╭─ INFORMATION SUPPLIED
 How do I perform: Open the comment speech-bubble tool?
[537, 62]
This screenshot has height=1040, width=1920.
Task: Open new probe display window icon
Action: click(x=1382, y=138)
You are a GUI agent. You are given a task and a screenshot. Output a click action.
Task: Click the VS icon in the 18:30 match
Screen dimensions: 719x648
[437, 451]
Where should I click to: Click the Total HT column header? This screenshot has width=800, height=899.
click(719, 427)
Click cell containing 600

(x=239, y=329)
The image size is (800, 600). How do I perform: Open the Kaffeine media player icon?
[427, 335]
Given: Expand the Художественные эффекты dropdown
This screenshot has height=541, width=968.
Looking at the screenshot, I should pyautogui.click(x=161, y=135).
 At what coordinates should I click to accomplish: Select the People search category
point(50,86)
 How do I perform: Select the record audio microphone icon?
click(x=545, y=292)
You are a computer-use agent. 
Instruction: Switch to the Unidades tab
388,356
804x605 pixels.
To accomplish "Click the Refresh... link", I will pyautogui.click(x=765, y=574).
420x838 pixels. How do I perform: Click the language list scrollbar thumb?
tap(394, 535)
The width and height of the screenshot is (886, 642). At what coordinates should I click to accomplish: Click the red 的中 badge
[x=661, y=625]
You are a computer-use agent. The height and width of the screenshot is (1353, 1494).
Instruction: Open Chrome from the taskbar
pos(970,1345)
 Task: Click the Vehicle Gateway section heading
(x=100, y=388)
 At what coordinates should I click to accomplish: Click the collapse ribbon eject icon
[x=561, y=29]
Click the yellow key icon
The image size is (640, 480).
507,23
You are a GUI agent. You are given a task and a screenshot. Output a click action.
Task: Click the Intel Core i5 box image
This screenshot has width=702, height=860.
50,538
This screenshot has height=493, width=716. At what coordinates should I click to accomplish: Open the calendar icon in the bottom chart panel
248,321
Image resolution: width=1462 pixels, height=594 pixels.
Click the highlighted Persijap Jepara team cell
╰─
Extract every line above exactly as it stands.

 How do I perform: Open the comment speech-bubble tool?
[537, 62]
This screenshot has height=1040, width=1920.
Task: Open new probe display window icon
Action: click(x=1382, y=138)
You are a GUI agent. You are given a task and a screenshot. Output a click action.
Task: Click the VS icon in the 18:30 match
Screen dimensions: 719x648
[437, 451]
Where should I click to: Click the Total HT column header? This screenshot has width=800, height=899.
click(719, 427)
Click cell containing 600

(x=239, y=329)
The image size is (800, 600). How do I perform: Open the Kaffeine media player icon?
[427, 335]
Given: Expand the Художественные эффекты dropdown
This screenshot has height=541, width=968.
Looking at the screenshot, I should pyautogui.click(x=161, y=135).
 At what coordinates should I click to accomplish: Select the People search category
point(50,86)
 How do I perform: Select the record audio microphone icon?
click(x=545, y=292)
You are a computer-use agent. 
Instruction: Switch to the Unidades tab
388,356
804x605 pixels.
To accomplish "Click the Refresh... link", I will pyautogui.click(x=765, y=574).
420x838 pixels. How do I perform: Click the language list scrollbar thumb?
tap(394, 535)
The width and height of the screenshot is (886, 642). At what coordinates should I click to accomplish: Click the red 的中 badge
[x=661, y=625]
You are a computer-use agent. The height and width of the screenshot is (1353, 1494).
Instruction: Open Chrome from the taskbar
pos(970,1345)
 Task: Click the Vehicle Gateway section heading
(x=100, y=388)
 At what coordinates should I click to accomplish: Click the collapse ribbon eject icon
[x=561, y=29]
Click the yellow key icon
The image size is (640, 480).
507,23
You are a GUI agent. You are given a task and a screenshot. Output a click action.
Task: Click the Intel Core i5 box image
This screenshot has width=702, height=860.
50,538
This screenshot has height=493, width=716. At what coordinates should I click to accomplish: Open the calendar icon in the bottom chart panel
248,321
Image resolution: width=1462 pixels, height=594 pixels.
Click the highlighted Persijap Jepara team cell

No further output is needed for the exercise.